_Activity_
In the article on Swindon's town centre regeneration funding, write out the stretch from "The cheapest is" through "into green space.", swapping "marketplace" for "market hall".
== Text under study
Of £20m granted to Swindon Borough Council for seven regeneration projects for the town centre, the largest amount – £6m – will be spent on enabling the Kimmerfields development.

The work on the site – which will have a new headquarters tower for finance company Zurich – is the most expensive of all the schemes put forward by the council and its Towns Fund Board, a report reveals.

The cheapest is the plan to create a new marketplace in the town centre – although that still needs to have a site identified.

The Kimmerfields plan will also need £10.5m of the council’s own money to be brought to completion – the report says the project will create 100,000 sq ft of office space, 250 flats and will include a new access off Corporation Street and will see public areas revamped and made into green space.

The historic Railway Village area and GWR works will also see a lot of money spent – added together the five schemes there will take £13.4m of the £20m grant, with another £1.5m from the council and smaller amounts from Historic England, Arts Council England and other government handouts.

Revamping the Carriage Works to create more business and teaching spaces will take £5m of the fund. One of the units to be internally remodelled is earmarked for the Innovation Room of the Centre for Sustainable and Circular Technologies – a collaboration between the Universities of Bath and Oxford.

Nearly half a million pounds of the grant will be used to build a new home for Create Studios, a charity which provides young people with digital media skills and experience at the GWR buildings.

The Health Hydro in Milton Road will also get a large chunk of the grant money – £5m, with £1.5m of the council’s cash as well.

The report says: “Refurbishment will enable this building to play a much higher profile role in the civic life of Swindon as it did 100 years ago and, will play a key role in showcasing Swindon’s unusual but relatively unknown and under-appreciated heritage.

"A revitalised building and facilities will be used to support the health and wellbeing of the town. Its town centre location supported by improved pedestrian links will encourage active travel from other parts of the town centre and it will enable targeted work to improve the health of residents in the surrounding area who are within the bottom 20 per cent for national indices of deprivation.”

A sum of £3m each will be spent on improving Station Road and Bristol Street, particularly fixing the Sheppard Street underpass and the Bristol Road tunnel – with the aim of making getting around the town centre on foot and by bike much easier.

The last project is to create a new market in the town centre.

That was going to be on land owned by the Brunel Centre landlords FI Real Estate Management – but the company withdrew its offer saying it needed to concentrate on recovery from the pandemic.

The board is still working on finding a new site for the scheme.

Council cabinet member for the town centre Dale Heenan said: “This area of the town centre is visibly changing.

"Historic England and the council have an ambitious five-year plan for Swindon’s heritage which will see the Health Hydro restored to its full glory and see progress on the derelict Mechanics' Institute to unlock the potential between the Designer Outlet and the town centre.

“The Carriage Works is a central part of the jigsaw that shows our long-term plan for regenerating our town is working."
====
== Extracted data
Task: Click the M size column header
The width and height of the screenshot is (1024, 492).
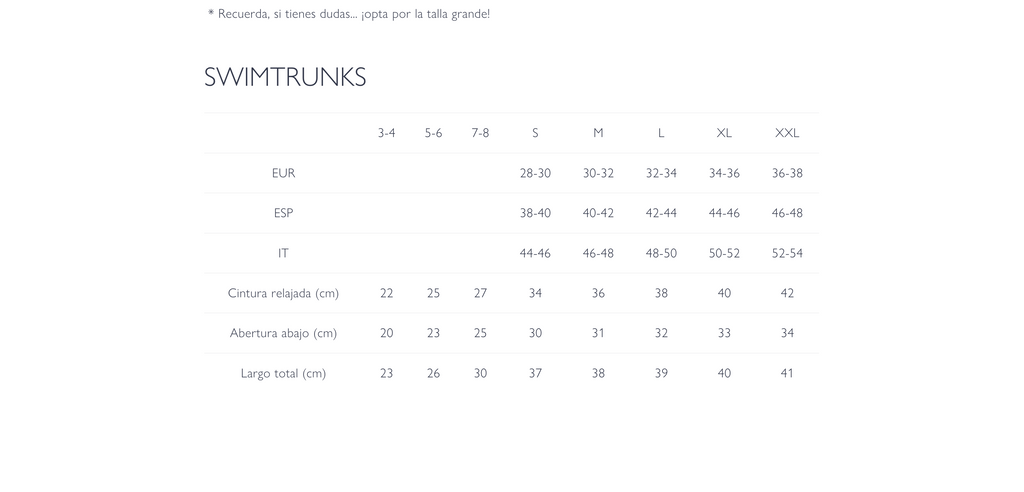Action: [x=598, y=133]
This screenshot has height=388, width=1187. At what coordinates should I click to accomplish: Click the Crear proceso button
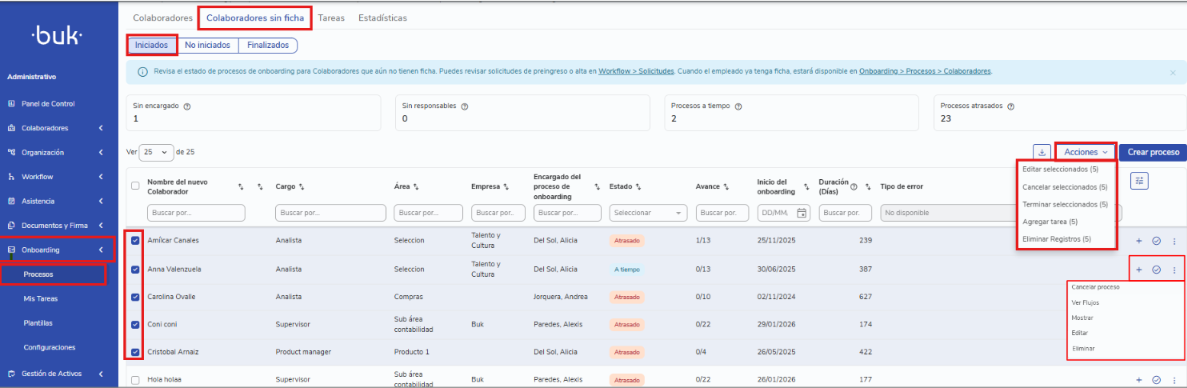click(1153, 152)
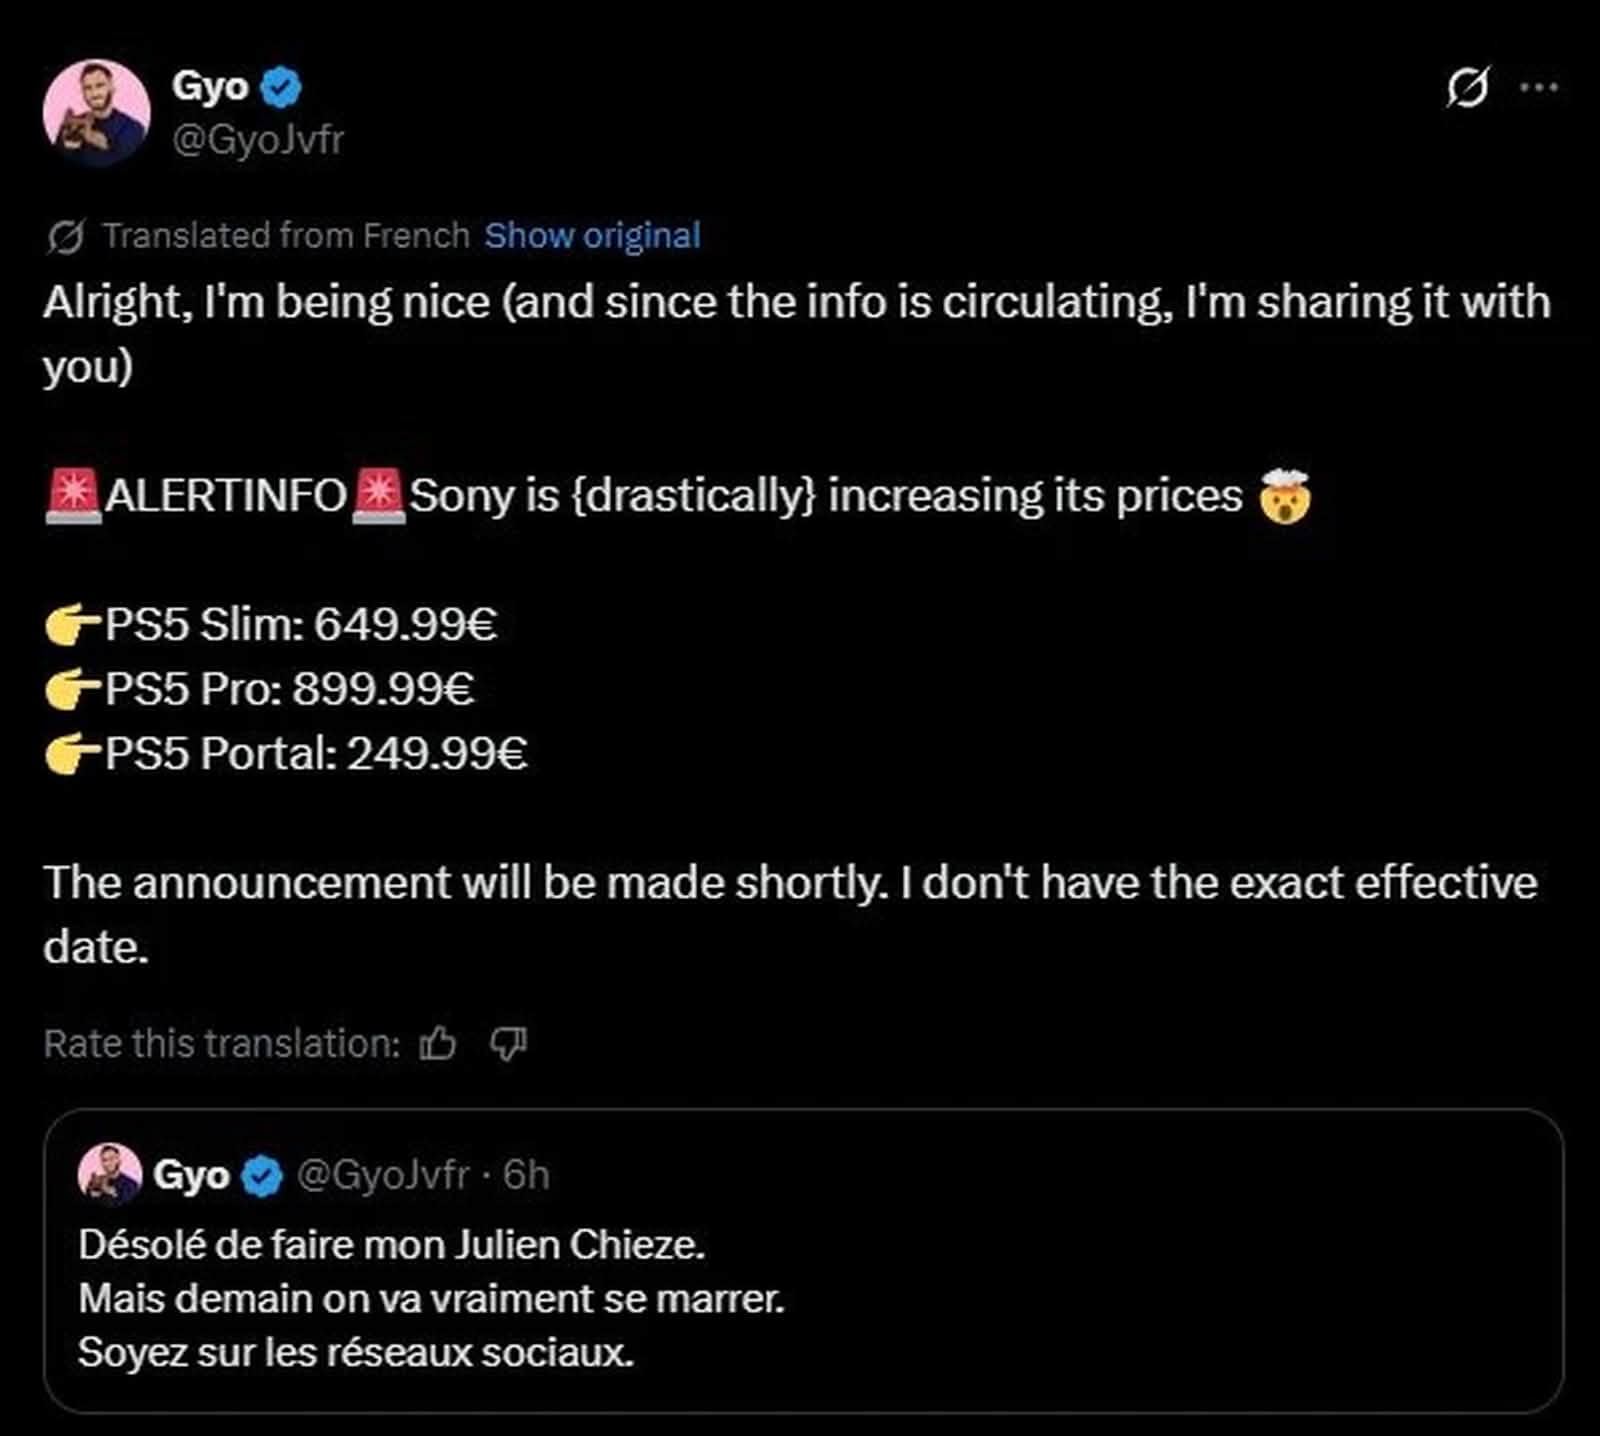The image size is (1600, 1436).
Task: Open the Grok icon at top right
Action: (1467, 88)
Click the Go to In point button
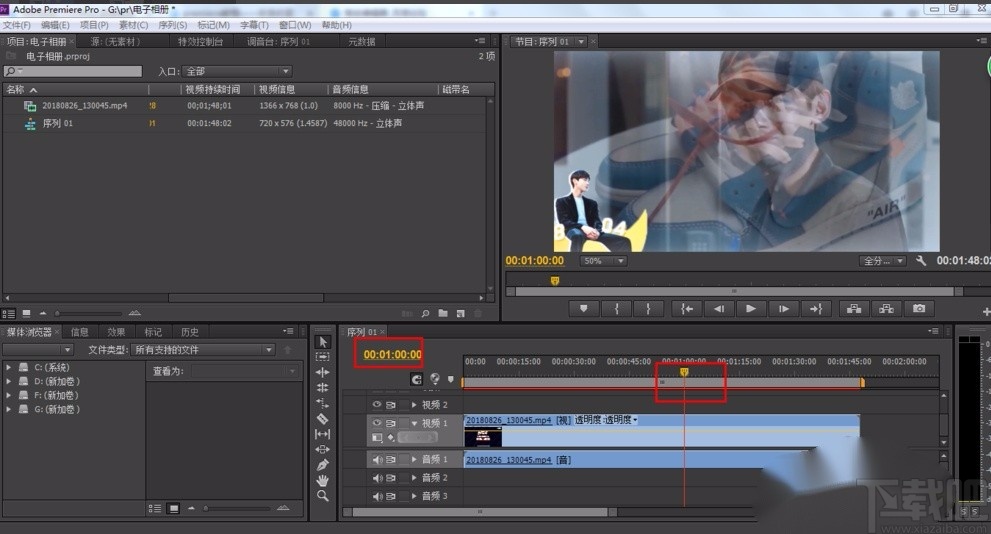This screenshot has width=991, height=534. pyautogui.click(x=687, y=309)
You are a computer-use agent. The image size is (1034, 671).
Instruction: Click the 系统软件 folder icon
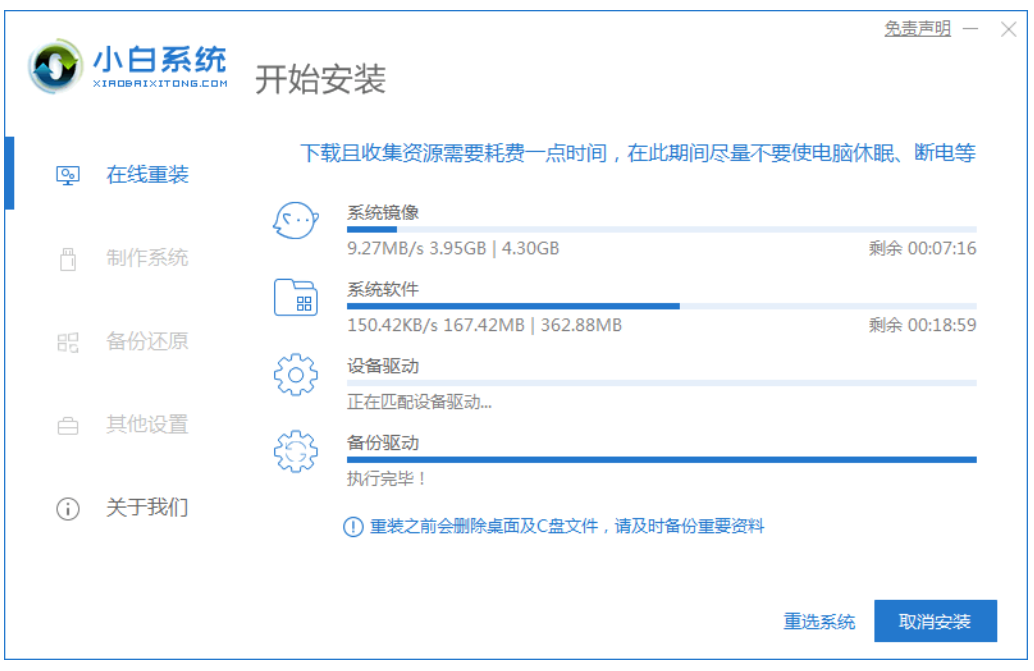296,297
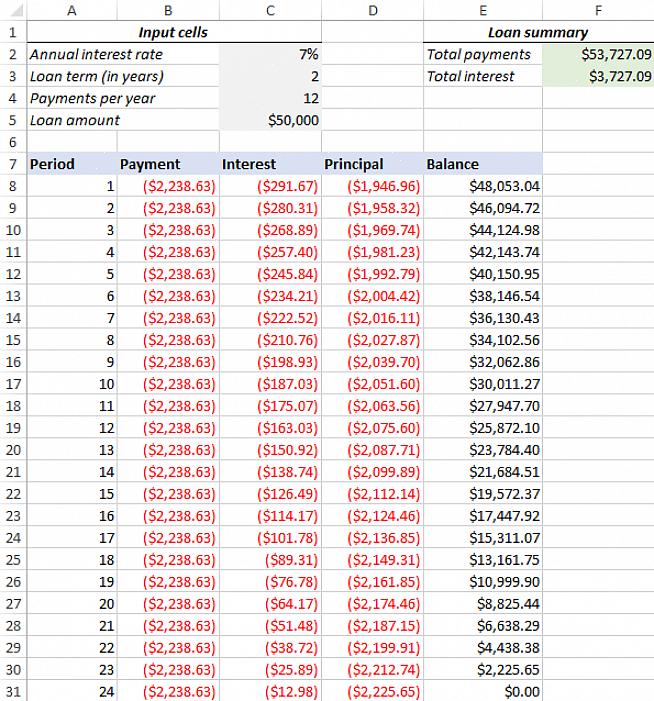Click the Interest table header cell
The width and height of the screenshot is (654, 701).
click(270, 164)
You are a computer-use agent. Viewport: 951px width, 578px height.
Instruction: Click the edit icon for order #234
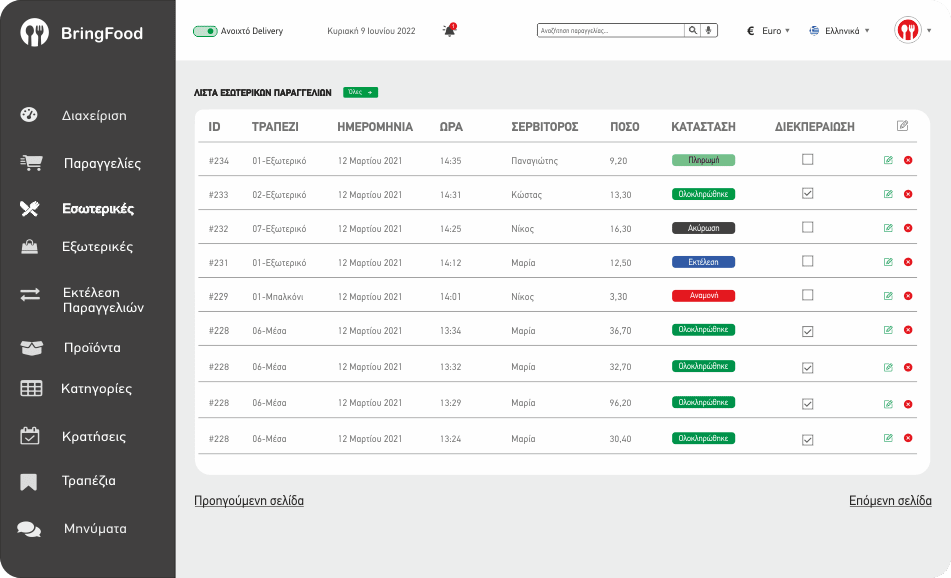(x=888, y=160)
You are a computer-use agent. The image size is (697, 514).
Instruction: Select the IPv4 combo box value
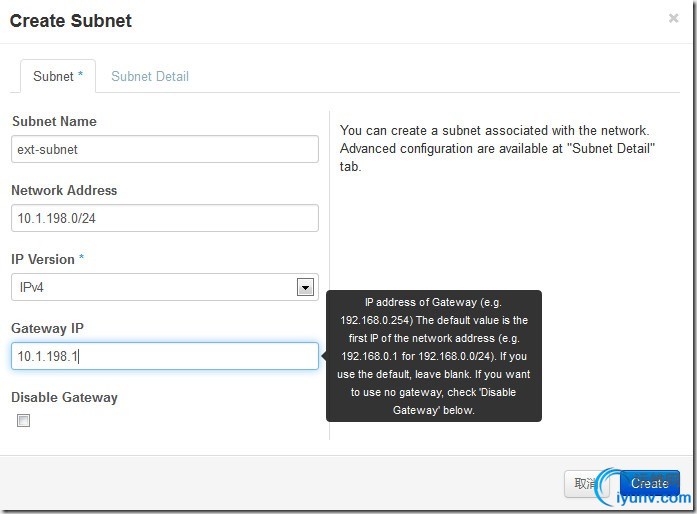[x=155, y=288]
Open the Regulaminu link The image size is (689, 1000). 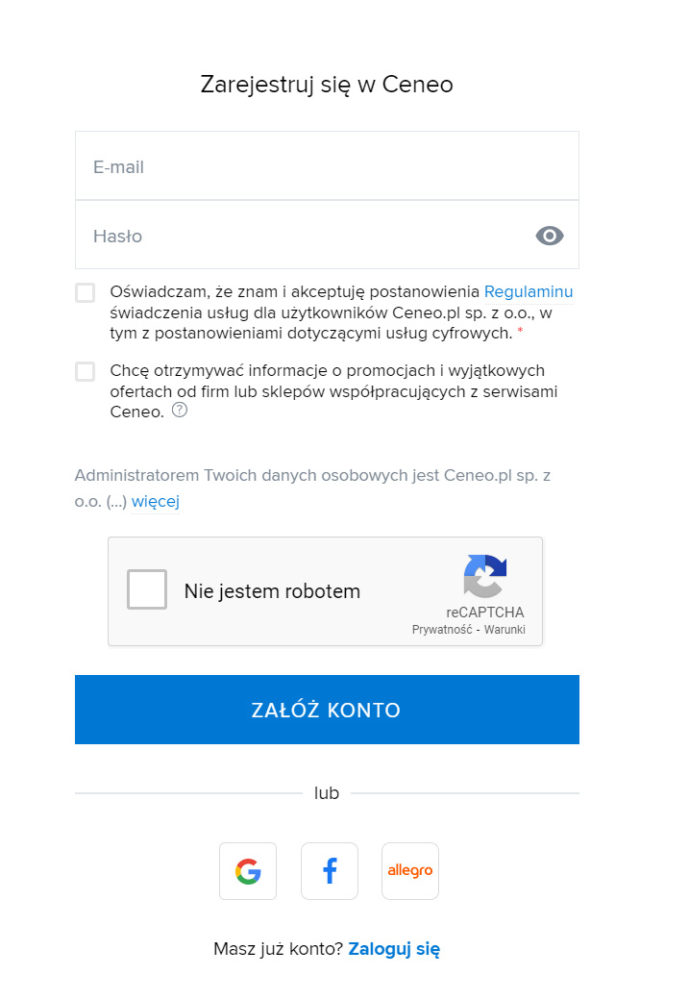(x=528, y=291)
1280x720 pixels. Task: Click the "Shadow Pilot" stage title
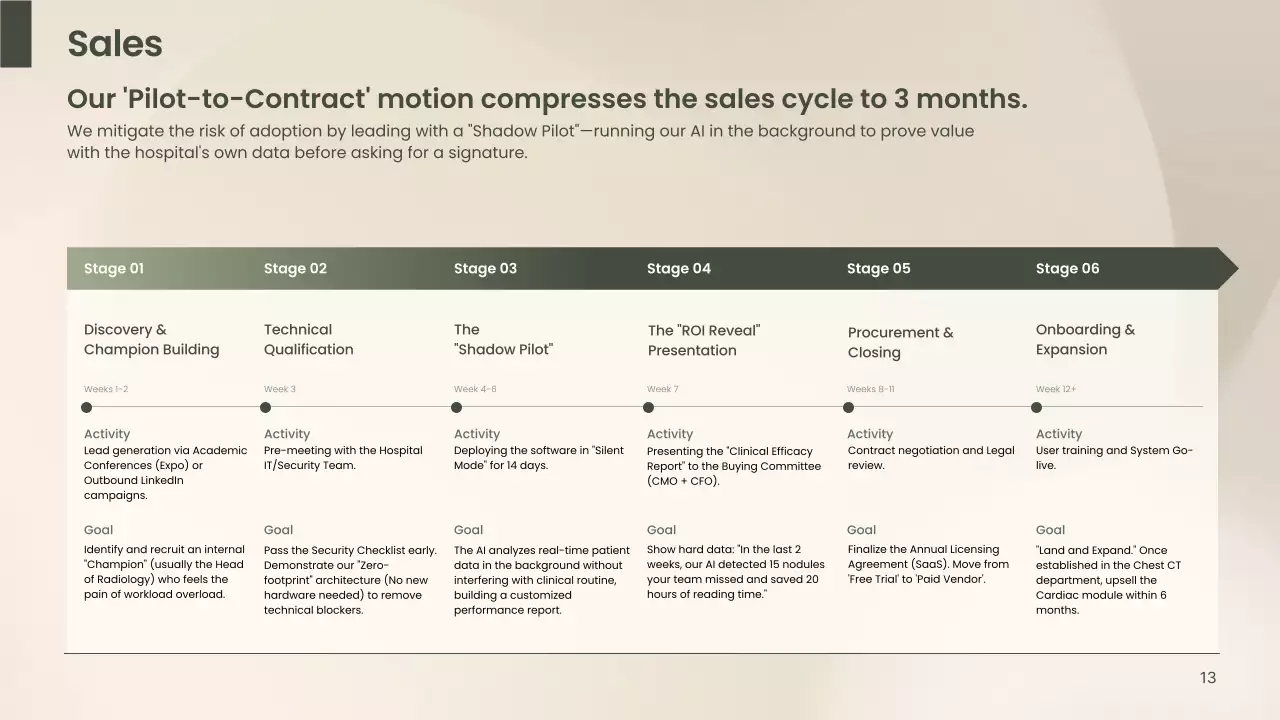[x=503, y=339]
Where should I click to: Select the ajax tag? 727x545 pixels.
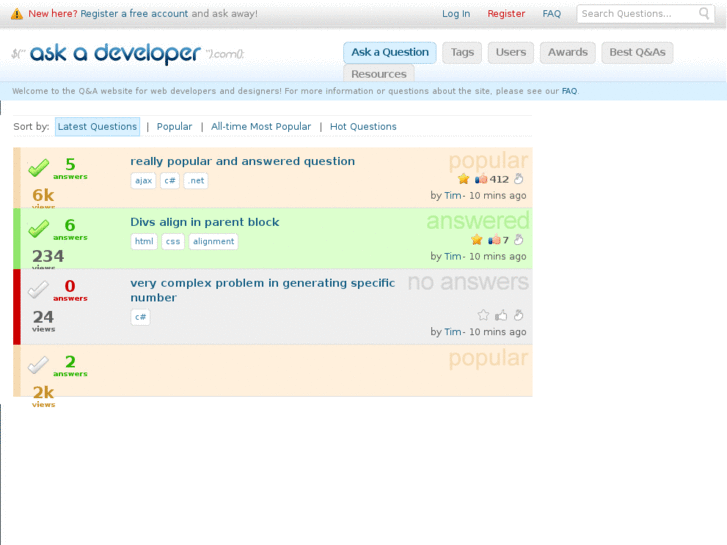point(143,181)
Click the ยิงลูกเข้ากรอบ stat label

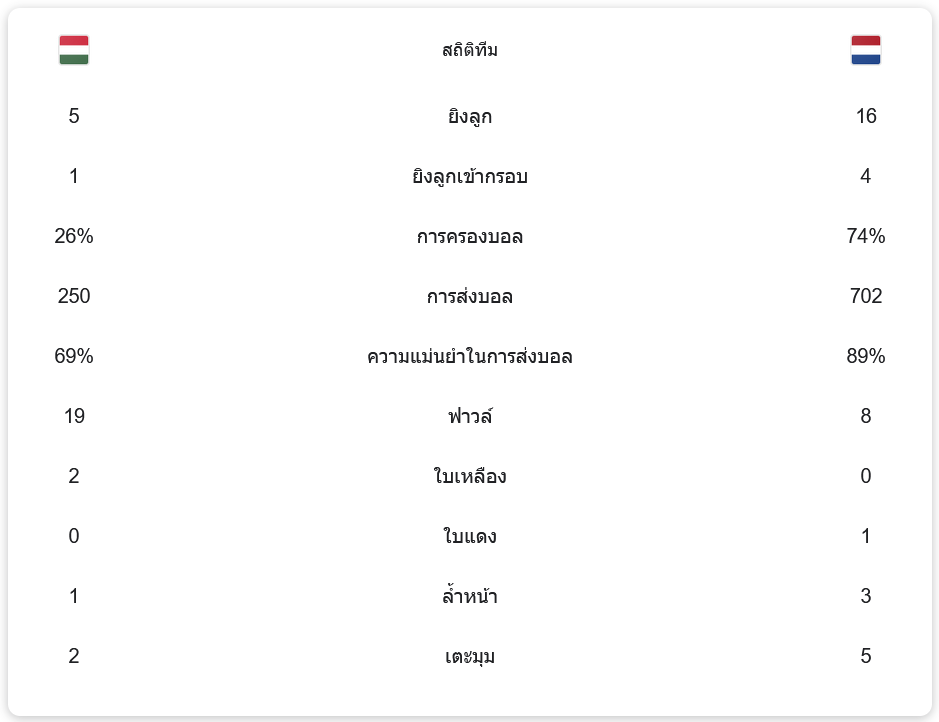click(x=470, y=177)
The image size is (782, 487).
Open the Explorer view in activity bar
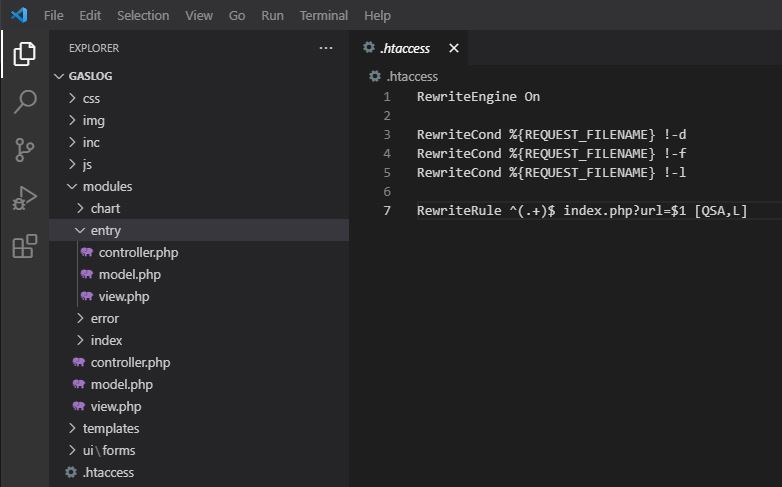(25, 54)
====
_Finished task_
The cheapest is the plan to create a new market hall in the town centre – although that still needs to have a site identified.

The Kimmerfields plan will also need £10.5m of the council’s own money to be brought to completion – the report says the project will create 100,000 sq ft of office space, 250 flats and will include a new access off Corporation Street and will see public areas revamped and made into green space.